There were probably more than a few New Year’s resolutions made to the sound of Rachel Platten’s Fight Song this month. Since it became a worldwide hit back in August, it has joined Katy Perry’s Roar and Brave by Sara Bareilles as an anthem for girls who don’t give up. “This is my fight song, take back my life song, prove I’m all right song,” she sings, adding: “I might only have one match, but I can make an explosion.” By the time its giant chorus sweeps you upwards the second time you’ll have asked that guy out, told your boss where to get off and signed up to that Race for Life, heart swelling with great intentions.
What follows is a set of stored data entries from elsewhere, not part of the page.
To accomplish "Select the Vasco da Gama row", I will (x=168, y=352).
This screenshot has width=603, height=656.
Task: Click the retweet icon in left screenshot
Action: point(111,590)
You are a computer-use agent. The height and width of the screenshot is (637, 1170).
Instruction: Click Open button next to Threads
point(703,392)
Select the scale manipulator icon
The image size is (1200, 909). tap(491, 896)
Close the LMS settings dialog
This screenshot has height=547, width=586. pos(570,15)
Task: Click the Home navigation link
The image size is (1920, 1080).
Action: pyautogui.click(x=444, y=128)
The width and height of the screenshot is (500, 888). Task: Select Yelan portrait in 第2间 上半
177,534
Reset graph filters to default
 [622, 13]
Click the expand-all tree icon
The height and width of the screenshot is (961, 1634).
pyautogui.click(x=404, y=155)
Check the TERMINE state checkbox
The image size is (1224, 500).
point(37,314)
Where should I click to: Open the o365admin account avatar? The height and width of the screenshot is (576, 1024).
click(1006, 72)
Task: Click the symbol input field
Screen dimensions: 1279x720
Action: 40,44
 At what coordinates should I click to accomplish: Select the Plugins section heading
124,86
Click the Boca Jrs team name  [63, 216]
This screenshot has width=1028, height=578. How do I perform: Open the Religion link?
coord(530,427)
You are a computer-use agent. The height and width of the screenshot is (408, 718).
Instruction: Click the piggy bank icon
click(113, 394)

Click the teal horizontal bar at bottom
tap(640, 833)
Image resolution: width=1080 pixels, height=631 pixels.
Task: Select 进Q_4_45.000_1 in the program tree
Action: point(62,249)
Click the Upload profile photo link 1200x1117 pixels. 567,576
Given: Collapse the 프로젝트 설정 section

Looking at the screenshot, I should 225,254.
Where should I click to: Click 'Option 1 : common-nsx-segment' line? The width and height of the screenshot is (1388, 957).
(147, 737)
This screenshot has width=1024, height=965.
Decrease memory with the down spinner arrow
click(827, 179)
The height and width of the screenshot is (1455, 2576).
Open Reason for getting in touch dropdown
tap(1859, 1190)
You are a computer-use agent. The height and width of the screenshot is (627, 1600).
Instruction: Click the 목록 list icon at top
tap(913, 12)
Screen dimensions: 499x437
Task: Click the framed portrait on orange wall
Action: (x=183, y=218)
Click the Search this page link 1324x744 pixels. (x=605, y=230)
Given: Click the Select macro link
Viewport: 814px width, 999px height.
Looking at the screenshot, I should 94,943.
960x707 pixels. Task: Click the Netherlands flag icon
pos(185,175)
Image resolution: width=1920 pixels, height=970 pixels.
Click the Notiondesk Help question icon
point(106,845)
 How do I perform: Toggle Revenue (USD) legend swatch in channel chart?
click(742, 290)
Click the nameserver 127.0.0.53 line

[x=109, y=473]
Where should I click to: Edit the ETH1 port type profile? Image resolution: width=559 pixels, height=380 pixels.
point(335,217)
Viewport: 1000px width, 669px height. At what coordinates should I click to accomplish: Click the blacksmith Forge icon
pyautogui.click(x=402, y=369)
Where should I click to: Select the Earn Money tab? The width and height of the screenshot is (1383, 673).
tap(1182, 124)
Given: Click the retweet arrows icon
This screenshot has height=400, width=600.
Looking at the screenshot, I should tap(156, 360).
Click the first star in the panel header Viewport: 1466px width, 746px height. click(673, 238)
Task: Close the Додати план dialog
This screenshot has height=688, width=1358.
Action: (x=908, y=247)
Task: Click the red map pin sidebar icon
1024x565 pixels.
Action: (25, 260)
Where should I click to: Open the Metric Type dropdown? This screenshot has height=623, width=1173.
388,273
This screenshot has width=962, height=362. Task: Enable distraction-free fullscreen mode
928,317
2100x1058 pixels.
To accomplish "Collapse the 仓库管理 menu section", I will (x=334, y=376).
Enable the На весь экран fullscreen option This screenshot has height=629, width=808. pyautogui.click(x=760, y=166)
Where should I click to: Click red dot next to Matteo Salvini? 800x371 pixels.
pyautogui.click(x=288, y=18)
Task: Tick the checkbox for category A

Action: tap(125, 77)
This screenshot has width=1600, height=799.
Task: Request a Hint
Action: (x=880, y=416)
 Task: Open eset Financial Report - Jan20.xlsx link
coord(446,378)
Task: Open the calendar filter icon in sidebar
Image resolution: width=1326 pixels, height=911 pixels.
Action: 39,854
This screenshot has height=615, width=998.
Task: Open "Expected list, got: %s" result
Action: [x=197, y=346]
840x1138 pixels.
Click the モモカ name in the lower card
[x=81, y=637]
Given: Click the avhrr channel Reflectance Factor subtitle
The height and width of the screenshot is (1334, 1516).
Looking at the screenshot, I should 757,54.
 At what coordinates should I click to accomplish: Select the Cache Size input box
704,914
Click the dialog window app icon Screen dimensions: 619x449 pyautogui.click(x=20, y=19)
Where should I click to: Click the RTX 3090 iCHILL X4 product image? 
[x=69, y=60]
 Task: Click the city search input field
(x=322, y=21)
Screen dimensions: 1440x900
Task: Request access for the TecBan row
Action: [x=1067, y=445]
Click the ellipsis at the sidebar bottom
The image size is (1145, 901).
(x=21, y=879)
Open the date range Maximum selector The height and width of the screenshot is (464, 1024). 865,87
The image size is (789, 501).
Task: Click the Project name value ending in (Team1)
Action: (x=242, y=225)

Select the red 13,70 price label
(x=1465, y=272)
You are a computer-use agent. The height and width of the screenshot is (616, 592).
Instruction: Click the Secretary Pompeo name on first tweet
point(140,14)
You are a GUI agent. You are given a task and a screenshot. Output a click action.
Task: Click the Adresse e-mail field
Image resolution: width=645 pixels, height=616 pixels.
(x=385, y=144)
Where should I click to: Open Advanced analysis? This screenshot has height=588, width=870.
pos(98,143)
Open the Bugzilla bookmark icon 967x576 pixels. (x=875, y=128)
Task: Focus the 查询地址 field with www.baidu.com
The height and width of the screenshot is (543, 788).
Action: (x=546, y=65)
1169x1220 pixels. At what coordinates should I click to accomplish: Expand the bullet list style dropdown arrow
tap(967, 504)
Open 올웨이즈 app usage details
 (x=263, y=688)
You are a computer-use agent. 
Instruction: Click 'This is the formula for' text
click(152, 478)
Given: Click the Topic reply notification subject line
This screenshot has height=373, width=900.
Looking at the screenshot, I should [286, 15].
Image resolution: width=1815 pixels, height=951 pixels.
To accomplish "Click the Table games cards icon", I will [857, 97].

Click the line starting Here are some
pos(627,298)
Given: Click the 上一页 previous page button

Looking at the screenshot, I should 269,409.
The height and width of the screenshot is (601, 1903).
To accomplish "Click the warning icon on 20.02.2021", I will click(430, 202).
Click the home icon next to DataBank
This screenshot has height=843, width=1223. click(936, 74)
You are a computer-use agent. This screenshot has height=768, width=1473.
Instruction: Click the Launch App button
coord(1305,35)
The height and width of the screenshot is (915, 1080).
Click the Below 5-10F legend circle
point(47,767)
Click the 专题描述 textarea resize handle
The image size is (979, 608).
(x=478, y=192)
A few months on, there is an equally uplifting album to go with the song – Wildfire, out this week – and a first headlining show in London is coming later this month. “I used to visit London when I was younger with my family. I feel very close to the city,” says the singer from Boston, Massachusetts. Plus this is the only country where Fight Song (number six in the US, five in Canada and two in Australia) actually rose all the way to number one. “The fact that you guys embraced the song like that is so incredible to me. I’m so grateful.”
We’re not the only ones. Taylor Swift is a big fan too. In Philadelphia last June she brought Platten out on stage to sing it with her in front of 50,000 people. “That was a real crazy moment. I had dared to believe that my song would do that one day – have so many thousands of people all singing it along with me – then I’d put the dream back down, saying, ‘Rachel, are you crazy?’ So I was really aware of a dream being fulfilled that night. None of it was lost on me.”
Platten sounds more grateful than most for all this, because she’s had to wait for it a good deal longer. She is currently enjoying her first flush of success at 34, which in pop star years, like dog years, is equivalent to being 172. “I used to feel it was too late for me, I’d had my shot. You couldn’t make a pop star out of me.” The video for Fight Song illustrates her real life struggle, lugging her keyboard around empty bars in New York, crumpling endless scraps of paper as she toiled to write just one song that would connect with a sizeable audience. She moved to the city after gaining a degree in International Relations in 2003 and took any gig she could in Greenwich Village and beyond.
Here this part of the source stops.